● **EXERCISE REQUIREMENTS**:
Your answer must consist solely of the lines from the one containing "Where should I" through the last line of the records below, reproduced exactly, with all pictures omitted.

● **MATERIAL FOR THIS EXERCISE**:
== == ==
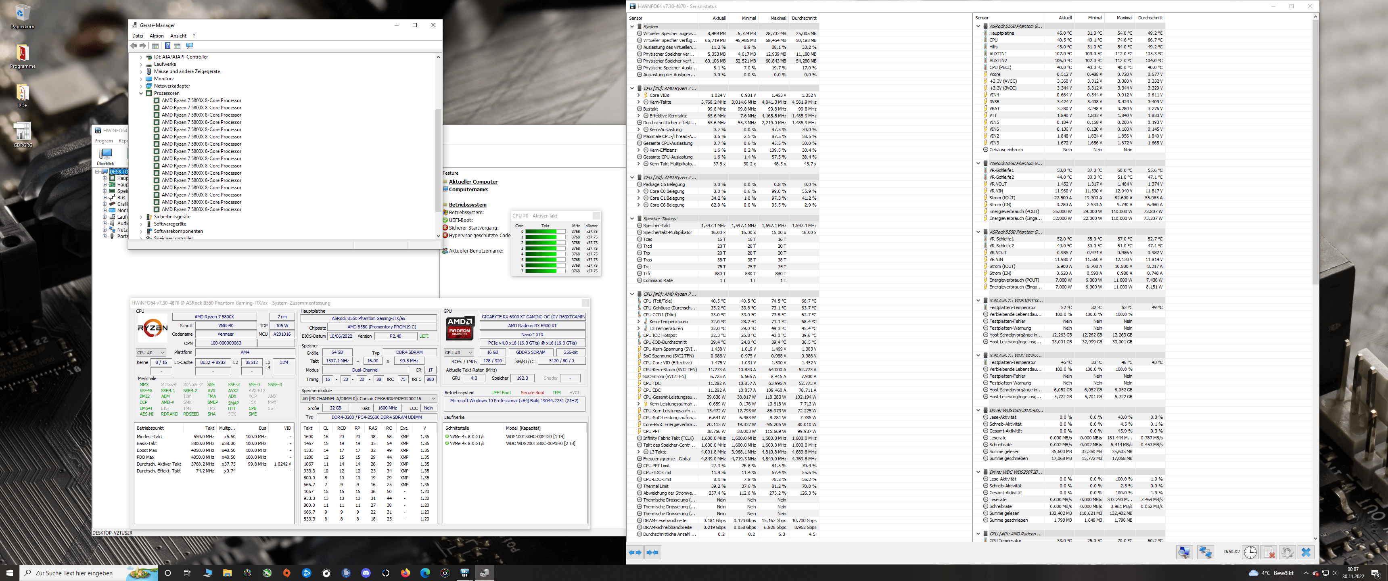Click the scan for hardware changes toolbar icon
1388x581 pixels.
(x=189, y=46)
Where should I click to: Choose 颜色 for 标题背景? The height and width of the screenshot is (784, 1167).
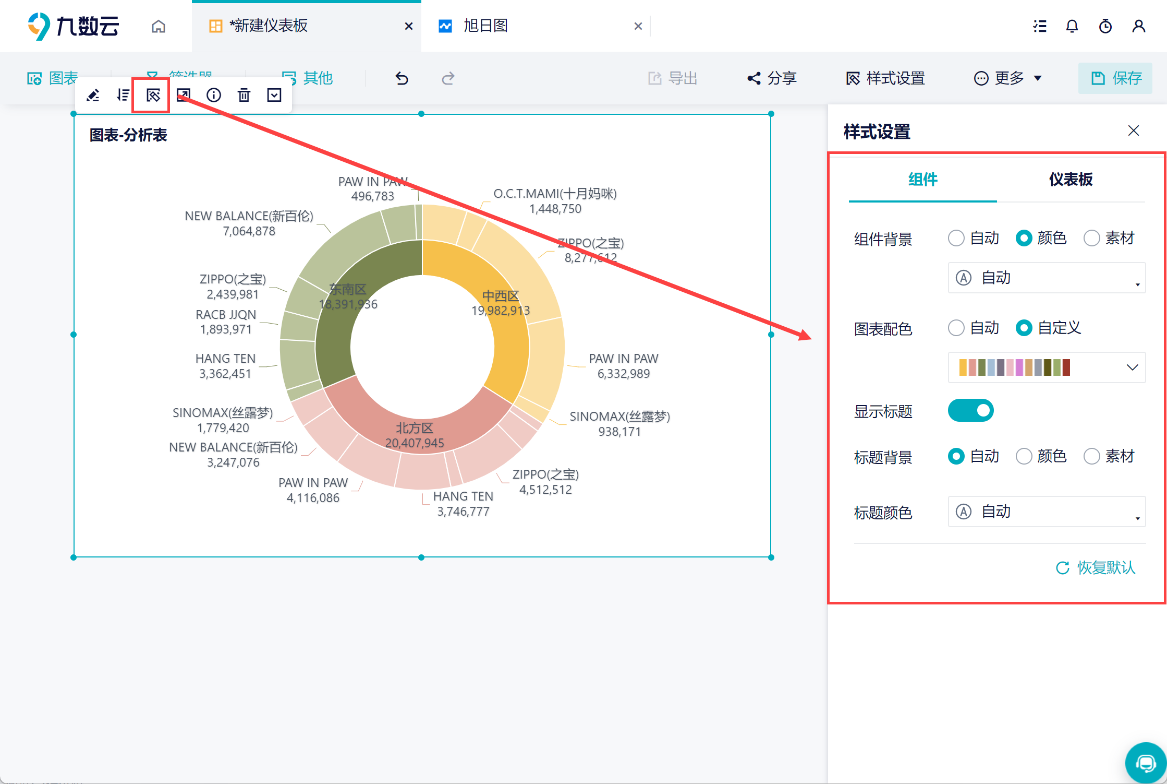(x=1024, y=456)
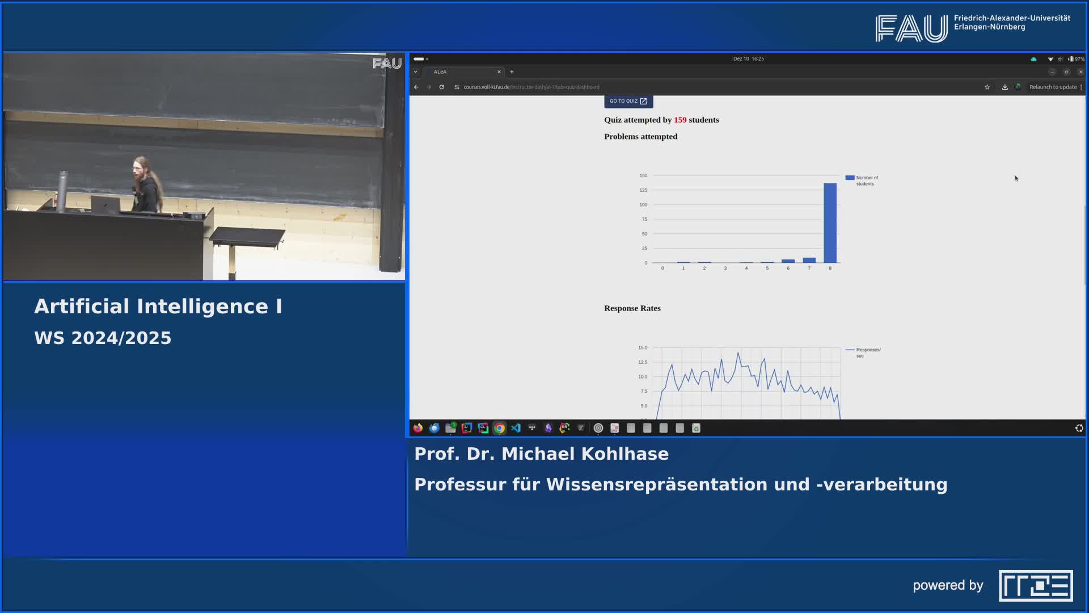The width and height of the screenshot is (1089, 613).
Task: Launch Visual Studio Code from dock
Action: click(516, 429)
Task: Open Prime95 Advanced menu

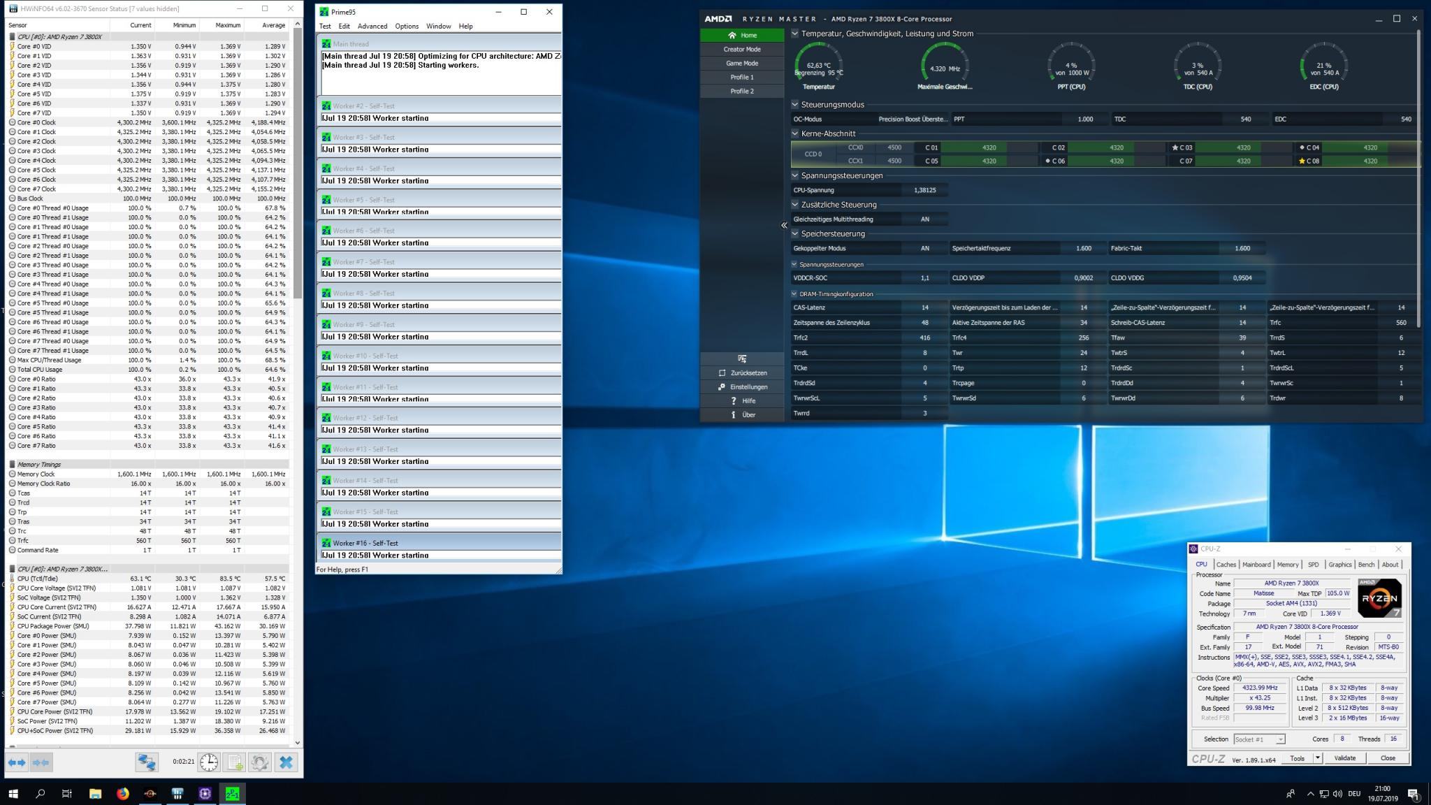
== == ==
● **RESPONSE FOR THIS EXERCISE**:
Where should I click to: Choose 颜色 for 标题背景? The height and width of the screenshot is (784, 1167).
(x=1024, y=456)
The width and height of the screenshot is (1089, 613).
Task: Launch Visual Studio Code from dock
Action: click(516, 429)
Task: Open Prime95 Advanced menu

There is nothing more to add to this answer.